TASK BRIEF: From the line containing "You are a computer-use agent. Viewport: 769px" to the last line of the records, please reproduce every line exactly and nothing more.

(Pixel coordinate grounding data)
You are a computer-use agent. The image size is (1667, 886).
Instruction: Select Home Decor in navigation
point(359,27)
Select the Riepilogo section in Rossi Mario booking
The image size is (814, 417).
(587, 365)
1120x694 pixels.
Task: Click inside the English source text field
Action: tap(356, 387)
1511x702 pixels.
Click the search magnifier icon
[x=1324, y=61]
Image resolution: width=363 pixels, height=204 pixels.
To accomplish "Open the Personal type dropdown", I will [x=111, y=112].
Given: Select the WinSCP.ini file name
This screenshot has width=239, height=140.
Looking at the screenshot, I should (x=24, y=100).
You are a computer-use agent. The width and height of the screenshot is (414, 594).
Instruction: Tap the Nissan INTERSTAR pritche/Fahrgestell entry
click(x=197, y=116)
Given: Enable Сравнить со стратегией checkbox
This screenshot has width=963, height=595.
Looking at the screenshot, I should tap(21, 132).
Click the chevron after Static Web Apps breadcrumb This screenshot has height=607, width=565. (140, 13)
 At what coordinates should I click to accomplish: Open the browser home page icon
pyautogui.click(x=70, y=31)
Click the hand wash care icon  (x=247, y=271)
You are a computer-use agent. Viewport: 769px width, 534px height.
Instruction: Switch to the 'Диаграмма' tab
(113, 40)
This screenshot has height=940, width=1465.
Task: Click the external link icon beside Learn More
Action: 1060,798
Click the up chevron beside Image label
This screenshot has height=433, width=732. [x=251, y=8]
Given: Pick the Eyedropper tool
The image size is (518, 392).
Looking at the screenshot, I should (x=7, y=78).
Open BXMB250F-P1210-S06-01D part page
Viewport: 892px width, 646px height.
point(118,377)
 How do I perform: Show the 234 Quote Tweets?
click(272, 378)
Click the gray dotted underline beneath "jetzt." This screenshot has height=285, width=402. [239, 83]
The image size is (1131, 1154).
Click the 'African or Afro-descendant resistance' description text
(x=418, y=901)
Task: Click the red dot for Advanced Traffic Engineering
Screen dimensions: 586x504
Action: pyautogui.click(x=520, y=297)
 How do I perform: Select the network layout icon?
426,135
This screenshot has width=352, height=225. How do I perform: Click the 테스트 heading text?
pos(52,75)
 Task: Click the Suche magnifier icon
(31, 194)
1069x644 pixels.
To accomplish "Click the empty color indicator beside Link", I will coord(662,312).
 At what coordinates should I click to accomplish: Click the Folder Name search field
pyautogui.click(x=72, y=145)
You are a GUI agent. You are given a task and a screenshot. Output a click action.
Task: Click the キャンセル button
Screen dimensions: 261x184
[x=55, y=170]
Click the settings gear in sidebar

RESULT BELOW:
You are a computer-use agent. Viewport: 769px width, 534px height.
Instruction: Switch to the 'Диаграмма' tab
(113, 40)
This screenshot has height=940, width=1465.
Task: Click the external link icon beside Learn More
Action: 1060,798
Click the up chevron beside Image label
This screenshot has height=433, width=732. [x=251, y=8]
Given: Pick the Eyedropper tool
The image size is (518, 392).
Looking at the screenshot, I should (x=7, y=78).
Open BXMB250F-P1210-S06-01D part page
Viewport: 892px width, 646px height.
point(118,377)
 How do I perform: Show the 234 Quote Tweets?
click(272, 378)
Click the gray dotted underline beneath "jetzt." This screenshot has height=285, width=402. [239, 83]
The image size is (1131, 1154).
Click the 'African or Afro-descendant resistance' description text
(x=418, y=901)
Task: Click the red dot for Advanced Traffic Engineering
Screen dimensions: 586x504
Action: pyautogui.click(x=520, y=297)
 How do I perform: Select the network layout icon?
426,135
This screenshot has width=352, height=225. How do I perform: Click the 테스트 heading text?
pos(52,75)
 Task: Click the Suche magnifier icon
(31, 194)
1069x644 pixels.
To accomplish "Click the empty color indicator beside Link", I will coord(662,312).
 At what coordinates should I click to accomplish: Click the Folder Name search field
pyautogui.click(x=72, y=145)
You are a GUI agent. You are given a task and a screenshot. Output a click action.
Task: Click the キャンセル button
Screen dimensions: 261x184
[x=55, y=170]
Click the settings gear in sidebar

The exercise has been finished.